= 本文 =
◇ ◇ ◇
異名同神。同じ神なのに違う名前で伝承される。神社ではよくある話ですが古事記の#赤い矢の伝承 も #おだまきの糸の伝承 も主役の男女は同じであるのに違う名で書かれています。編者の #太安万侶 は私たちに何を伝えたかったのでしょうか
目次
本文
【前回】
前回の続き(古事記、崇神天皇、三輪の大物主)。今回はNo3。
1. 疫病に悩む天皇の夢枕に大物主神があらわれて、オオタタネコが三輪山の祭主になるまでの話
2. オオタタネコが大物主を祖とする話
3. 大物主がイクタマヨリヒメと結ばれ妊娠した話(三輪山伝説、オダマキの糸)
・・・オホタタネコが神の子であるとわかったのは、イクタマヨリヒメは美しいお方でした。ある晩、姿形の立派な一人の男が夜中に寝屋にあらわれました。そこで互いに愛でて住んでいるうちに乙女は妊娠しました。
◇ ◇ ◇
= 次の課題 =
a: 本文によると、古事記の編者は誰ですか。
b: 本文のうち、「異名同神。同じ神なのに違う名前で伝承される。神社ではよくある話ですが古事記の#赤い矢の伝承 も #おだまきの糸の伝承」を含む語句で始まり「るうちに乙女は妊娠しました。」で終わる部分を、一字一句違えずに書き写してください。
以下の行は、上記の本文とは関係がありません。

= 参照資料 =
◇ ◇ ◇
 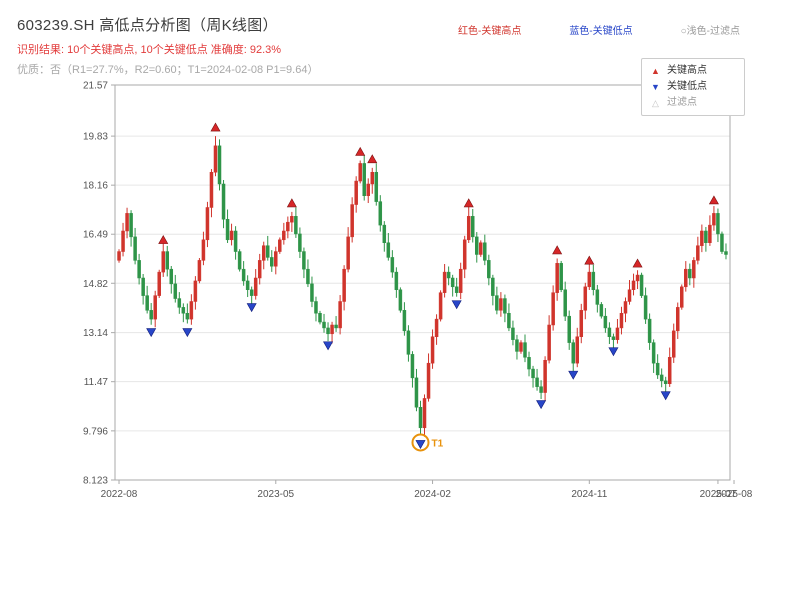 I want to click on x-axis-tick-label: 2025-07, so click(x=718, y=494).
◇ ◇ ◇
= 想定解答 =
a: 太安万侶です。

b:
異名同神。同じ神なのに違う名前で伝承される。神社ではよくある話ですが古事記の#赤い矢の伝承 も #おだまきの糸の伝承 も主役の男女は同じであるのに違う名で書かれています。編者の #太安万侶 は私たちに何を伝えたかったのでしょうか
目次
本文
【前回】
前回の続き(古事記、崇神天皇、三輪の大物主)。今回はNo3。
1. 疫病に悩む天皇の夢枕に大物主神があらわれて、オオタタネコが三輪山の祭主になるまでの話
2. オオタタネコが大物主を祖とする話
3. 大物主がイクタマヨリヒメと結ばれ妊娠した話(三輪山伝説、オダマキの糸)
・・・オホタタネコが神の子であるとわかったのは、イクタマヨリヒメは美しいお方でした。ある晩、姿形の立派な一人の男が夜中に寝屋にあらわれました。そこで互いに愛でて住んでいるうちに乙女は妊娠しました。